Well, you know me, I am always full of ideas and mostly I get them done but often on a longer timetable than I originally plan for. The furniture arrived today and the truck was far too large to come down our driveway without wrecking my redbud overhang, so I backed up the farm truck and they loaded into the truck bed. Then I decided before I unloaded it in the garage, I needed to organize the garage a bit and then decided to sweep it out. So the furniture arrived, I went down a rabbit hole of stuff I had not in any way planned, and it’s nice and tidy now but of course that rabbit hole used up two hours of painting time. I am still not yet upstairs painting walls and it’s already 3 p.m. While my plan was to have the painting done by yesterday, I’m halfway through the first coat. The second coat will go more quickly, but still, there’s a chunk of painting left to do! Also, I got the bright idea yesterday while painting to put up a molding along the ceiling. I actually have it in hand already after choosing it yesterday late afternoon, but that too will have to be painted and then put up at the end of the painting. Once all is said and done it’s going to be quite wonderful, but I can’t seem to knock things out as quickly as I used to do! I also didn’t confess that in the midst of this I ended up in the guest bedroom rearranging it totally and that too took me away from painting time.

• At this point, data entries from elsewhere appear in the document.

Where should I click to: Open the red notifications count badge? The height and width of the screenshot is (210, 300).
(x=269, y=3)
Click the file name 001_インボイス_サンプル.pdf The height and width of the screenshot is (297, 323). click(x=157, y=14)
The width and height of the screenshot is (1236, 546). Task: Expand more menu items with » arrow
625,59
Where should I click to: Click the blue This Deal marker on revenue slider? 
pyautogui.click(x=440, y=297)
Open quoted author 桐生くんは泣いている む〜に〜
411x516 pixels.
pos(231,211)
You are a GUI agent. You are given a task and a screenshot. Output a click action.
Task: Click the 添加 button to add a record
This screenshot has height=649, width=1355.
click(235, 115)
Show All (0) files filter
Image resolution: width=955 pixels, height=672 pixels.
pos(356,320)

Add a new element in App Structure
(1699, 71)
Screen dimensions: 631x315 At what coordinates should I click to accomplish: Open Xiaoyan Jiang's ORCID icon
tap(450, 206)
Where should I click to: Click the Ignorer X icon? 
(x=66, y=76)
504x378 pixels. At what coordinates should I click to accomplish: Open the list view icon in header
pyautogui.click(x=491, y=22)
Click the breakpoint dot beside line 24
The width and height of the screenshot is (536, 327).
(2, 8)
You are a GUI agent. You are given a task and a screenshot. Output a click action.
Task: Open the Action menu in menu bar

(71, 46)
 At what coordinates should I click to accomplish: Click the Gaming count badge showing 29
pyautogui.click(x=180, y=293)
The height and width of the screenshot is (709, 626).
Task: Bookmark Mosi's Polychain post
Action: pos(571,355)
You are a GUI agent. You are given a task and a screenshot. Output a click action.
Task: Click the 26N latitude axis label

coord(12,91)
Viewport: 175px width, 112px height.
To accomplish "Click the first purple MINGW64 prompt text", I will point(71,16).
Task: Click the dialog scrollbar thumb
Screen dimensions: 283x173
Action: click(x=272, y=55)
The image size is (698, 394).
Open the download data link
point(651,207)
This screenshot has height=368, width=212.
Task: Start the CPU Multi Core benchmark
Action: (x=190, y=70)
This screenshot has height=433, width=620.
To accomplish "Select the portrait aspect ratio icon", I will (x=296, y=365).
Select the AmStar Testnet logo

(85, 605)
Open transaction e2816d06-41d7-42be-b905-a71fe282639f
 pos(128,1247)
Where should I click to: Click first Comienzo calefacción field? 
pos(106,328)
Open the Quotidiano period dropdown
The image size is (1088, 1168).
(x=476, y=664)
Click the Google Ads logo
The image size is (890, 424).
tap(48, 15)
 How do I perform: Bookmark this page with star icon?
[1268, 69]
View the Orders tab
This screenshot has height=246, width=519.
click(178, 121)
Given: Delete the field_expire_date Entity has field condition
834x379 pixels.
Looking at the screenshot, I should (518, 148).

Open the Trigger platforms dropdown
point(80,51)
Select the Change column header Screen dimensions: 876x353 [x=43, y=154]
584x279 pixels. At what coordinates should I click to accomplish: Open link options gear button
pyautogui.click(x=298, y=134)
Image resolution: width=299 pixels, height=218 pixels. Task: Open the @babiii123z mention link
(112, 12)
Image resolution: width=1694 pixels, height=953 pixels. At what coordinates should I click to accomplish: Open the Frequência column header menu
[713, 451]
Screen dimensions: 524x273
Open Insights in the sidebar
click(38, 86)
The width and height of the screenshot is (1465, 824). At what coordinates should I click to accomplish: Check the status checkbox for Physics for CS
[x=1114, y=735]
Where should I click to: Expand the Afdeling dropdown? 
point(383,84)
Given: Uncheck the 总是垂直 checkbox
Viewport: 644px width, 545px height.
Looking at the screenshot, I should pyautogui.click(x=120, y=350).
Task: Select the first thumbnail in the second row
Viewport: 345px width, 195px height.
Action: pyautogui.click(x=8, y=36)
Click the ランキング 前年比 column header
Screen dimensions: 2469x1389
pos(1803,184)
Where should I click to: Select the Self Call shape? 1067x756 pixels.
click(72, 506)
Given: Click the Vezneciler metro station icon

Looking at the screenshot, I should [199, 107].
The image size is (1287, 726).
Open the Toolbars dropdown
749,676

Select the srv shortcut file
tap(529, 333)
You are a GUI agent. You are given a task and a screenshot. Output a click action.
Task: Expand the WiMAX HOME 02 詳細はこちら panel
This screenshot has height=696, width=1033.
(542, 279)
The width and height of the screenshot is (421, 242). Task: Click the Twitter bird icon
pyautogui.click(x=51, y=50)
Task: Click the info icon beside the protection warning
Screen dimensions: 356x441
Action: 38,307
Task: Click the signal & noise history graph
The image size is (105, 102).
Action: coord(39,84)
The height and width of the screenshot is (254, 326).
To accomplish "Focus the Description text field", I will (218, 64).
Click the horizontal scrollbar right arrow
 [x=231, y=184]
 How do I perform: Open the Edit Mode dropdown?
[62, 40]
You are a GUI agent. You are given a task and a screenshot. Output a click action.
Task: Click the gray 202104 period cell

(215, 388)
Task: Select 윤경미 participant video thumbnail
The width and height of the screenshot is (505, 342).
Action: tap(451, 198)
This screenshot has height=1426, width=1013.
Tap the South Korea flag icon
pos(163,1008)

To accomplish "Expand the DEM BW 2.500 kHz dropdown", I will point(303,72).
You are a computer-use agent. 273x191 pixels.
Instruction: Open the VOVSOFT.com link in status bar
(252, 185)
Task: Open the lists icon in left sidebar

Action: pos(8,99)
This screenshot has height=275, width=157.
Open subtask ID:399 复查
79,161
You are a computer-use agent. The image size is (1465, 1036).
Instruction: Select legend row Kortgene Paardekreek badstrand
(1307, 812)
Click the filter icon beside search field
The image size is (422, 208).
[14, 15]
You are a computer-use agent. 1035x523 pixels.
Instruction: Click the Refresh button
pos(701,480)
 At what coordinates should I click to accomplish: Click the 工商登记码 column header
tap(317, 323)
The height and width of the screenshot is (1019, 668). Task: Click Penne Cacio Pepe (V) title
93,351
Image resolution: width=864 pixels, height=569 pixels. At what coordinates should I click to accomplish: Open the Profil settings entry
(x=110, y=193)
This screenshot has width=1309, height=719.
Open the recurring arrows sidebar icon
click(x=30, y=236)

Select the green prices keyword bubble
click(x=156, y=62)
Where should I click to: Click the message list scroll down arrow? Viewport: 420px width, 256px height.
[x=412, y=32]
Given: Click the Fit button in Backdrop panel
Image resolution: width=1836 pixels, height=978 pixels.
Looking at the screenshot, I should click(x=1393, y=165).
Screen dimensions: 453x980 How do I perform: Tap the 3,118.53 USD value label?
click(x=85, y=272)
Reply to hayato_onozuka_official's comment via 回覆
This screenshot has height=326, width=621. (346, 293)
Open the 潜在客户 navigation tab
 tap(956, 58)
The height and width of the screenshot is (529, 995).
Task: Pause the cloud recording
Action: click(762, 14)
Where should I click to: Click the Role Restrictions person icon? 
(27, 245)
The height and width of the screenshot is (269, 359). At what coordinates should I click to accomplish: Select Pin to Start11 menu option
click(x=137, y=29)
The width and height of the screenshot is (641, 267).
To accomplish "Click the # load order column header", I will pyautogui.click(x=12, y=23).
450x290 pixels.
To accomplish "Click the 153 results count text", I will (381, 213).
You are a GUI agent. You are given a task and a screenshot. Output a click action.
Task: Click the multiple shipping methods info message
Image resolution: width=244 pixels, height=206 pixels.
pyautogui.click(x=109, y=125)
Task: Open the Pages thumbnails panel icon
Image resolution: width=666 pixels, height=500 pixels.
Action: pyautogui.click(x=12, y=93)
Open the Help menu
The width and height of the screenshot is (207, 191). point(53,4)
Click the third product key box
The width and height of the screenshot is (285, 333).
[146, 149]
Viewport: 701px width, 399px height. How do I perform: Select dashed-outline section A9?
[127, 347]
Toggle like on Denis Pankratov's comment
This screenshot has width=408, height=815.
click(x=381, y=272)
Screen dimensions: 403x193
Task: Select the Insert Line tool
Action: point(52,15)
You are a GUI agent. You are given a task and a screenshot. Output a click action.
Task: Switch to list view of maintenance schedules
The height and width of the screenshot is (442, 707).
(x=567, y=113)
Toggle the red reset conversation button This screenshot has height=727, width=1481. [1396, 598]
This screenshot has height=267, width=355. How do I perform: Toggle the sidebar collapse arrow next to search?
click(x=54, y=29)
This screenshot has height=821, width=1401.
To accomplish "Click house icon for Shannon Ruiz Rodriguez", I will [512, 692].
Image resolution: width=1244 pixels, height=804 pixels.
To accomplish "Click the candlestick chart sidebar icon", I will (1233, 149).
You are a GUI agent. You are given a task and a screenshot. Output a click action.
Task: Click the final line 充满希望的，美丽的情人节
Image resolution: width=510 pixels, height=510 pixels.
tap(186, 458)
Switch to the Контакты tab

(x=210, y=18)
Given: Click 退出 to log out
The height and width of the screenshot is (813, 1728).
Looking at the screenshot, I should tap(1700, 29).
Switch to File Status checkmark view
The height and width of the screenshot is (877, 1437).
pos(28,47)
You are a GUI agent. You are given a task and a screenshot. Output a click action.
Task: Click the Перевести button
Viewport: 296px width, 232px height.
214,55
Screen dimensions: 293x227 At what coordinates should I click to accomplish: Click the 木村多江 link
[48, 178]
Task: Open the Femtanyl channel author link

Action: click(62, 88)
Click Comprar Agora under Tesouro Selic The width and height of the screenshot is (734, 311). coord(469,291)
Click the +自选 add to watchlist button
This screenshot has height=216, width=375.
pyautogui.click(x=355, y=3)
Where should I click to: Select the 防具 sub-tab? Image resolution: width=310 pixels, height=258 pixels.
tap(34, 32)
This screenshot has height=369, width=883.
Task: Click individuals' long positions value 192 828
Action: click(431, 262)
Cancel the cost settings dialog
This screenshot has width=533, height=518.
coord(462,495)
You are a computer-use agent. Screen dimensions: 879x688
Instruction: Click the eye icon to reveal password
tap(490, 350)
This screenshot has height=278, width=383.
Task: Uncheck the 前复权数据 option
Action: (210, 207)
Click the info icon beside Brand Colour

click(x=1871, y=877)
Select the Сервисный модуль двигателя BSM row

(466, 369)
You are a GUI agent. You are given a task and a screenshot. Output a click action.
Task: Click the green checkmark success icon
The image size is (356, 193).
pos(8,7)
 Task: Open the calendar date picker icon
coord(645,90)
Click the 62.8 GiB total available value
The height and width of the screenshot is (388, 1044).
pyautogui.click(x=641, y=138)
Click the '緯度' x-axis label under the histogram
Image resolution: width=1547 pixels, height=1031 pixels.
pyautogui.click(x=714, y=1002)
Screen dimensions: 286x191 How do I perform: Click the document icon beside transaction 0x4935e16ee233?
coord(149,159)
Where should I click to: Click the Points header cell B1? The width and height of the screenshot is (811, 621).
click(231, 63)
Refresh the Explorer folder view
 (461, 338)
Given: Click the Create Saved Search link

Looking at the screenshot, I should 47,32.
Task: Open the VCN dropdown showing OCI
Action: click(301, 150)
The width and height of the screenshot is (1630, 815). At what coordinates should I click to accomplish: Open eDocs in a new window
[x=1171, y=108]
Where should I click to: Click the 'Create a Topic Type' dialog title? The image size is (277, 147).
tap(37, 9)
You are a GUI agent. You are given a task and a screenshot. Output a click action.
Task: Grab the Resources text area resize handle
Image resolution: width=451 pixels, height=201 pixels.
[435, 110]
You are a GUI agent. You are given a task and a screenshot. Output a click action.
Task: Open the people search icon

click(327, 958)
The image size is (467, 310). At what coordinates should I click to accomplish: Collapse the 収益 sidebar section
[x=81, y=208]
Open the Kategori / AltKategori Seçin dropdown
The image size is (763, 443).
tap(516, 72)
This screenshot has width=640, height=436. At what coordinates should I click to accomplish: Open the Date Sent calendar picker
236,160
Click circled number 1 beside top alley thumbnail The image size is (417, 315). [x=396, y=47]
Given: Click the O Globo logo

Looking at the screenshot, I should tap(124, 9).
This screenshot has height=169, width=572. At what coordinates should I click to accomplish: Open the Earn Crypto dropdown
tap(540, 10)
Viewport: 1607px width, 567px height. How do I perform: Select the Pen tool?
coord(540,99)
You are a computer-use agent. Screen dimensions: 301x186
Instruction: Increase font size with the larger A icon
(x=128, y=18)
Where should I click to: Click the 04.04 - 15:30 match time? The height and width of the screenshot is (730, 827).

I’m enjoying all the rabbit holes so I can’t be too upset with myself for taking them.

Grey Horse Matters said...

Ha! You sound like me! Always a project to do but then too many distractions and I go off course and don’t get the original project done. Sounds like you’re flitting from one thing to the next but at least you’re making progress.👍🏻😊

billie said...

Well, I’m happy I’m not the only one. :)

Today I had to go off on another project - our sliding glass doors onto our deck have finally kicked the bucket after close to 25 years. So had to get scheduled with Pella to come out and measure for new ones. Then added an upstairs window that needs replacing too because it’s having minor leakage. It’s always something! But my walkway to the front porch is now weeded and other good things being done out there, so I’m going to enjoy that progress and then get back to my painting again this afternoon. I’m closing in on finishing the first coat.